A new type of scheme map, a scheme graph map of type MapSchGrph, has
been introduced as an alternative to the current MapSch maps. These
are produced by certain intrinsics in the new coherent sheaves module and
there is also a basic construction intrinsic for general use. They are
currently only available for maps between ordinary projective schemes.
Graph maps are defined intrinsically by the closure of the graph G of a
rational map
X 
Y. For computational ease, we take G as a
subscheme of the product of the ambients of X and Y - a
product projective space. Functionally, it is defined by a bihomogenous
ideal in a polynomial ring with n + m + 2 variables, where n (resp. m)
is the dimension of the ambient of X (resp. Y).

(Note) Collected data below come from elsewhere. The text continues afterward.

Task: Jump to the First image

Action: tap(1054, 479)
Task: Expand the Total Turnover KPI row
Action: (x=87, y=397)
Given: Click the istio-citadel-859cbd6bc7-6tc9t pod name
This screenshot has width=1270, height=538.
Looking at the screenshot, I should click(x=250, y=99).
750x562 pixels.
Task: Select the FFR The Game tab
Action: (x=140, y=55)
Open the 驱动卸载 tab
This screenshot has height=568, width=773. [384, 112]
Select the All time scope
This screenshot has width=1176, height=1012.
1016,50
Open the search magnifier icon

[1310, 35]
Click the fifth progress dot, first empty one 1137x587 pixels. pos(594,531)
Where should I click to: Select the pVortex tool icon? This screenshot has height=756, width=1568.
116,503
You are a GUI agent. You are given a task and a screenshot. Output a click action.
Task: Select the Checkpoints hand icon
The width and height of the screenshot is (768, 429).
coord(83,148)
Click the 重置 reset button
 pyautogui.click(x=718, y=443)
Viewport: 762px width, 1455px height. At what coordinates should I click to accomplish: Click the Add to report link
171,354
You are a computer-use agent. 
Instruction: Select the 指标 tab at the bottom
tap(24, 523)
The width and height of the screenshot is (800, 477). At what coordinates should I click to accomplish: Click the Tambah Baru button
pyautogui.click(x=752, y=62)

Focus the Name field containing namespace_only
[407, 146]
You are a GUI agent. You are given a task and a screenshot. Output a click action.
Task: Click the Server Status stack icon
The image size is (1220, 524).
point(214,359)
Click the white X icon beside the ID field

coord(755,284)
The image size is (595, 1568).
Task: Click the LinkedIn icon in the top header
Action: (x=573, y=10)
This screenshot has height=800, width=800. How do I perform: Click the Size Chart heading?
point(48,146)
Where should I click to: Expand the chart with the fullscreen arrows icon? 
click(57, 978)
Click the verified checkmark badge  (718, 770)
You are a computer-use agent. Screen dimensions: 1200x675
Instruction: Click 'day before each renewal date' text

There is a simple basic intrinsic SchemeGraphMap for the construction
of such a map by the user. The arguments are the domain X, the codomain Y
and an ideal I defining the graph in an n + m + 2 variable polynomial ring
P as described above. P must have the grevlex ordering. I must be large
enough to define the graph pointwise as a scheme. A naturally-defined I
will often not be the maximal defining ideal, but the intrinsic automatically
saturates it with respect to a suitable domain variable (unless the user
indicates that this has already occurred via a Saturated parameter)
which is functionally all that is required. This is a rather primitive
constructor with only minimal checking on the input data. Graph maps are
more naturally constructed and returned from functions such as
DivisorMap(S), where S is an invertible sheaf.
Graph maps have most of the functionality of MapSch maps including
IsInvertible and Expand. The major difference currently is that
it is not possible to ask for the image or preimage under a graph
map of a point in a pointset over a proper extension of the base field.
Graph maps can be composed, but not mixed with MapSch maps.
The graph map format has some advantages over that of MapSch for a
number of function calls. A graph map is automatically maximally defined, so
Extend and alternative equations are unnecessary. Computation of
images of subschemes of the domain or of the inverse of a map go, in one
way or another, through the graph of the map, so it is more efficient
to already have it in graph form. For an invertible graph map, separate
inverse equations are not required. It is only necessary to record that
it is invertible (and saturate by a codomain variable) and consider the
reverse of the graph.
There is a function SchemeGraphMapToSchemeMap that converts a graph
map f into an equivalent MapSch. If f is known invertible, this
also computes inverse defining polynomials. It should be noted that for
maps between complicated schemes, this often produces a MapSch with
extremely high degree defining polynomials and a large base scheme where it
is not defined. In such cases, the original MapSchGrph is a
functionally much more efficient representation.